## begin Page text
When your highest court holds that a corporation, itself a "legal fiction", is a person with political rights - you have a real problem. When that same top court holds that corporations cannot be restrained from dominating the political process with massive infusions of money for election advertising and campaign contributions - you have a real problem.
As Stiglitz powerfully chronicles in "The Price of Inequality" the great preponderance of inequality in the U.S. is neither merit- nor market-based. It is legislated, enacted by the people elected to represent the people but instead serving the contrary interests of the few and their corporations. This sort of inequality takes many forms - tax breaks and outright exemptions, subsidies, grants, deferrals and, quite regularly, the transfer of national assets such as water either for free or far below value. This is a "trickle up" economy where wealth finally crystallizes in the accounts of the investor or rentier class.
America has been our laboratory for this experiment in free market fundamentalism, neoliberalism. What are the observed results? A gutted middle class no longer empowered economically or politically; wage stagnation; inequality of all forms; the collapse of social mobility; the rise of the precariat; the formation of the narrowly held, corporate media cartel becoming an instrument of conditioning and distracting the populace; transactional governance (the "bought and paid for" Congress) and illiberal democracy; and the wholesale, unearned transfer of wealth from the many and from the state, to the few.
So, remind me why Canadians want to go down this road? Make no mistake, that is what we are doing.
We're trapped and so long as we submit to political leadership in thrall to market fundamentalism, we'll become ever more tightly trapped. Tom Mulcair caught hell for his support of both Thatcherism and the Canada-Europe free trade deal, the Comprehensive Economic and Trade Agreement (CETA). One NDP apologist came to Mulcair's defence saying it was preferrable that we trade with Europe because of its social democracy. Oh I know - they're thinking of old Klaus with his alpine hat and lederhosen toiling away in the Black Forest banging out cuckoo clocks.
## end Page text
## begin Material
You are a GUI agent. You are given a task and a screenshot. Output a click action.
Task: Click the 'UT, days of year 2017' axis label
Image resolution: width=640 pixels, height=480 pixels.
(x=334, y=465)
## end Material
→ Problems
1/ Answer these questions using the commentary on inequality above the lines:
(a) In which book does Stiglitz chronicle inequality in the U.S.?
(b) What national asset is given as an example of one transferred for free or far below value?
(c) What is the full name of the free trade deal between Canada and Europe that Tom Mulcair supported?
2/ Return the passage of the commentary on inequality from "So, remind me" up to and including "out cuckoo clocks.", copied without any change.

→ Solutions by task
1/
(a) "The Price of Inequality"
(b) Water
(c) The Comprehensive Economic and Trade Agreement (CETA)

2/
So, remind me why Canadians want to go down this road? Make no mistake, that is what we are doing.
We're trapped and so long as we submit to political leadership in thrall to market fundamentalism, we'll become ever more tightly trapped. Tom Mulcair caught hell for his support of both Thatcherism and the Canada-Europe free trade deal, the Comprehensive Economic and Trade Agreement (CETA). One NDP apologist came to Mulcair's defence saying it was preferrable that we trade with Europe because of its social democracy. Oh I know - they're thinking of old Klaus with his alpine hat and lederhosen toiling away in the Black Forest banging out cuckoo clocks.